TAORMINA – “Tutti ci dicono che Taormina è affollata. Gli abbiamo dimostrato subito che si sbagliano”. Basterebbe questa frase pungente e, a suo modo, provocatoria per capire il tono del post che la fotografa Chiara Magi, founder di Sicilyinsider, e il content creator Mako Gochashvili hanno pubblicato su Instagram con il titolo: “10 motivi per cui non dovresti mai visitare Taormina di notte. L’abbiamo testato così non devi farlo tu”.
Un esercizio di sarcasmo nei confronti della capitale del turismo siciliano, una delle mete italiane più amate (e fotografate), raccontata in una veste inedita: quella silenziosa e deserta di una notte d’autunno.
L’ironia che svela una verità
Nel post, accompagnato da scatti che celebrano tutta la bellezza della città, Magi e Gochashvili si soffermano sul rovescio della medaglia, i motivi per cui cioè – a loro dire – “Non bisognerebbe mai visitare Taormina di notte”.
Tra questi, la “vista iconica” di Piazza IX Aprile – “alcuni dicono che è stupefacente, noi non lo sapremmo mai” – e il Corso Umberto completamente vuoto, commentato con la frase: “Tutti ci dicono che Taormina è affollata. Gli abbiamo dimostrato subito che si sbagliano“. Un modo, insomma, per richiamare l’attenzione sull’assenza di movida e di una vivacità notturna che vada oltre il tradizionale periodo estivo.

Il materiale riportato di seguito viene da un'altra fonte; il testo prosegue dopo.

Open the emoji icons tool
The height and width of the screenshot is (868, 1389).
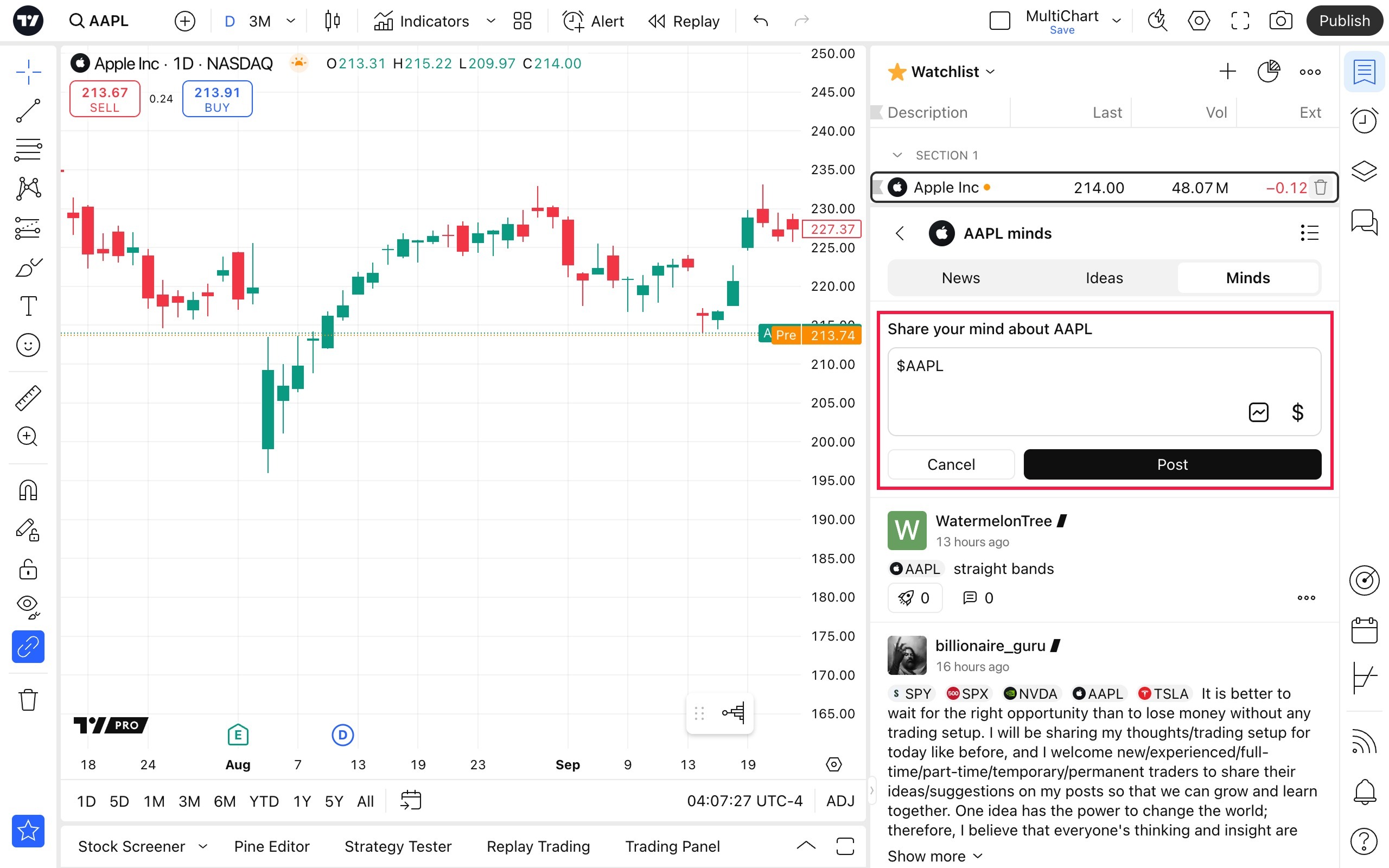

E per chi volesse lasciare la città? “…Ho provato a lasciare Taormina in taxi. A quanto pare anche i taxi sono in vacanza. E ora saremo bloccati qui per sempre, a vivere la nostra migliore vita notturna in solitudine…”, continua il post.

Una città dalle due anime
L’ironia del duo focalizza, insomma, l’attenzione su quello che si può considerare un paradosso e un nervo scoperto della destinazione: Taormina vive due vite.

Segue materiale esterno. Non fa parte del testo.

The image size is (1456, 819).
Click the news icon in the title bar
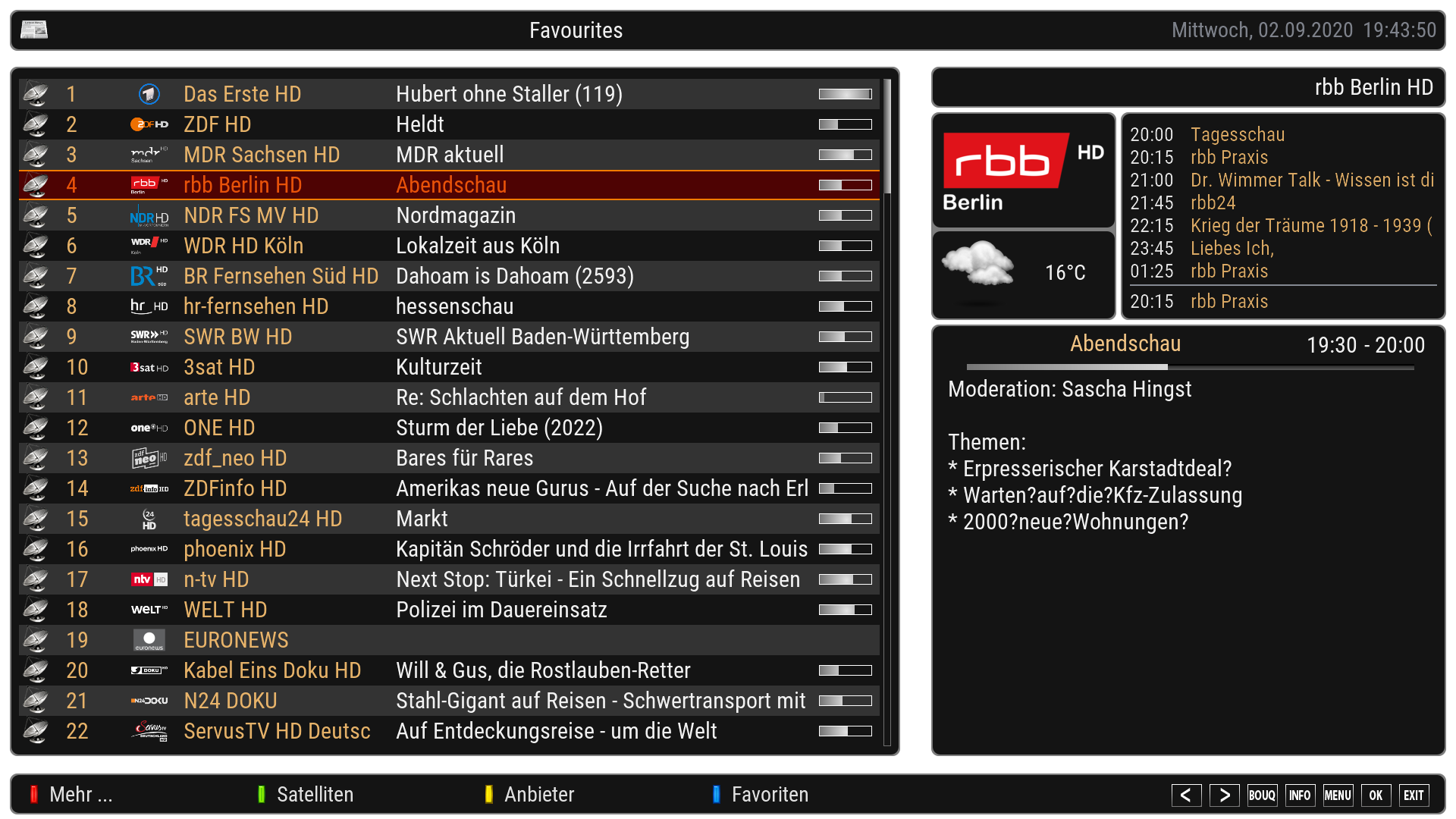coord(34,30)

Da un lato quella estiva, travolta dal gran pienone del turismo e dai record di presenze, quando trovare un tavolo libero o un angolo tranquillo è praticamente un’impresa. Dall’altra parte l’opposto volto autunnale e invernale, caratterizzato da poche presenze in giro, con la magia del luogo che rischia di trasformarsi in silenzio assoluto.
In estate, attraversare Corso Umberto senza essere “risucchiati” dal flusso dei turisti che occupa ogni spazio è quasi impossibile — a meno di non svegliarsi all’alba. Ma in autunno e inverno, quando i riflettori si spengono, la città perde quella vita notturna che un tempo la rendeva viva e cosmopolita grazie al clima mite che caratterizza i mesi più freddi.
Un invito a riscoprire le notti taorminesi
La leggerezza del post si trasforma così, implicitamente, in un monito gentile: Taormina non deve essere solo una cartolina da ammirare di giorno, ma un luogo da vivere anche di notte.
Sino agli Anni Novanta e poi ancora nei primi Anni Duemila, i locali e i club accendevano le serate taorminesi, rendendo la città un punto di riferimento del divertimento elegante. Oggi, quella scena sembra scomparsa e si è spenta, lasciando spazio solo ai ricordi.
Rilanciare la vita notturna di Taormina significherebbe restituirle un’anima più completa: unire la sua bellezza senza tempo a un’offerta culturale, musicale e sociale che la mantenga viva tutto l’anno. Perché se di giorno Taormina incanta, di notte potrebbe tornare a far sognare.